In his experience counseling couples who’ve been devastated by infidelity, Weiss has found that despite being stereotypically seen as good at fixing things, men are almost universally terrible at repairing the damage done by cheating. Because the sex didn’t mean much to them and was simply available, they severely underestimate how devastating their behavior might be to their partner. For men who don’t come clean or get caught, repeat offenses are the product of the same mentality: It’s just sex.

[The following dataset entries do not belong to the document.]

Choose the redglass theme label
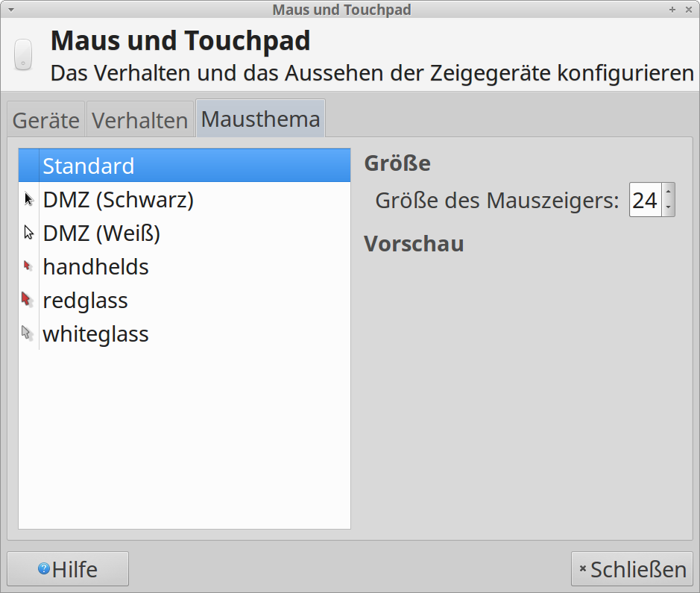pos(85,301)
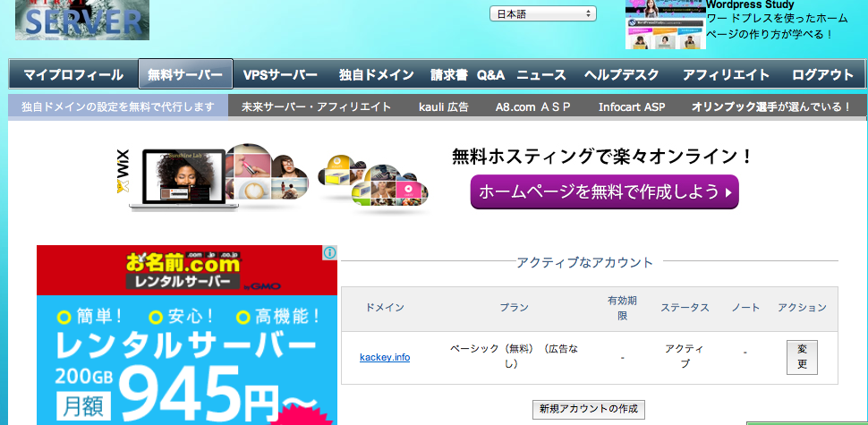This screenshot has height=425, width=868.
Task: Open the Q&A page
Action: pos(491,74)
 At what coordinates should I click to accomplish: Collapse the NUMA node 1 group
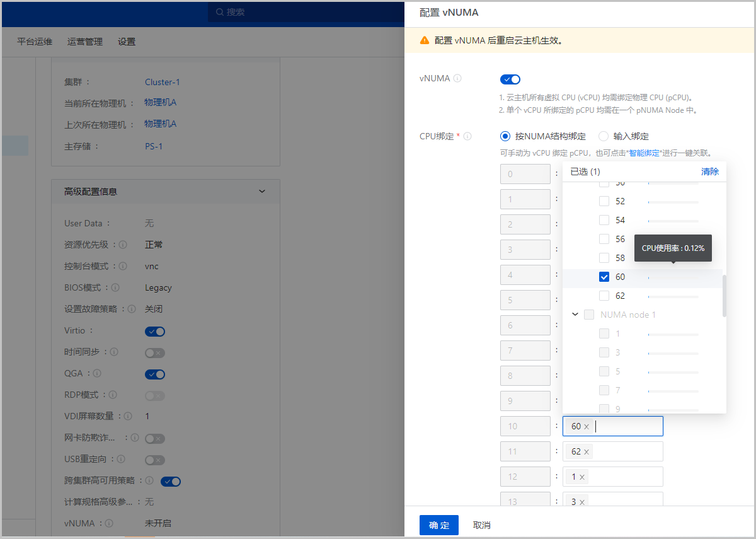[x=575, y=314]
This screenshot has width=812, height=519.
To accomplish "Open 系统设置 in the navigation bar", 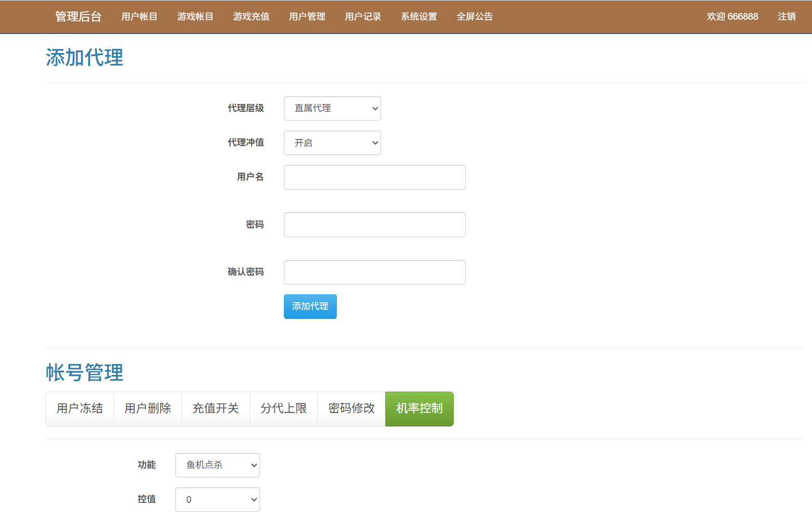I will 418,17.
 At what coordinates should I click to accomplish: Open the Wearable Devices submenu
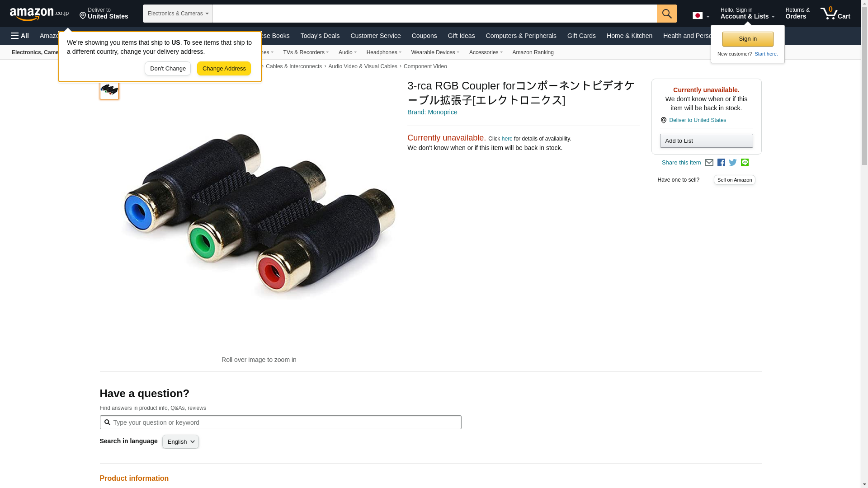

Approximately 20 percent of men admit to cheating, compared to 13 percent of women, according to the General Social Survey. Fathers may cheat more. Estimates suggest around 10 percent of expecting fathers cheat on their pregnant wives, and there’s reason to believe a man’s resistance to temptation is stronger when he’s newly married and having a bunch of sex in the kitchen in front of his new appliances then when his partner’s interest is declining. While women tend to cheat up, bedding potentially more suitable mates, men cheat down and all around.
Unlike men who cheat chronically as a result of deeper-rooted attachment disorders and sex addictions, healthy men who cheat occasionally are not pathological, they’re immature, Weiss says, adding, “Most men fall somewhere in the middle between being absolutely faithful and having cheated once, realizing it was immature and learning from it.”
The good news is that most men don’t need to cheat to understand the hurt it may cause to their partner — that can be accomplished through healthy, and more important, continued communication about trust, intimacy, and opportunities for temptation as they arise.
Weiss recalls one man who came to him in a counseling session expressing the urge to cheat with a colleague, and he advised him to treat his marriage as a contract. If he wanted to have sex with another person, he’d need to discuss it with his wife first in order to renegotiate terms. When he did, he saw the pain it would cause her before doing it, rather than retroactively — and guess what? He never cheated. To Weiss, only that level of maturity and consideration can keep men from cheating.
“To be able to put your spouse so fully out of mind that you can do something that you know would hurt them and you do it anyway. A mature person keeps their partner in mind wherever they are.”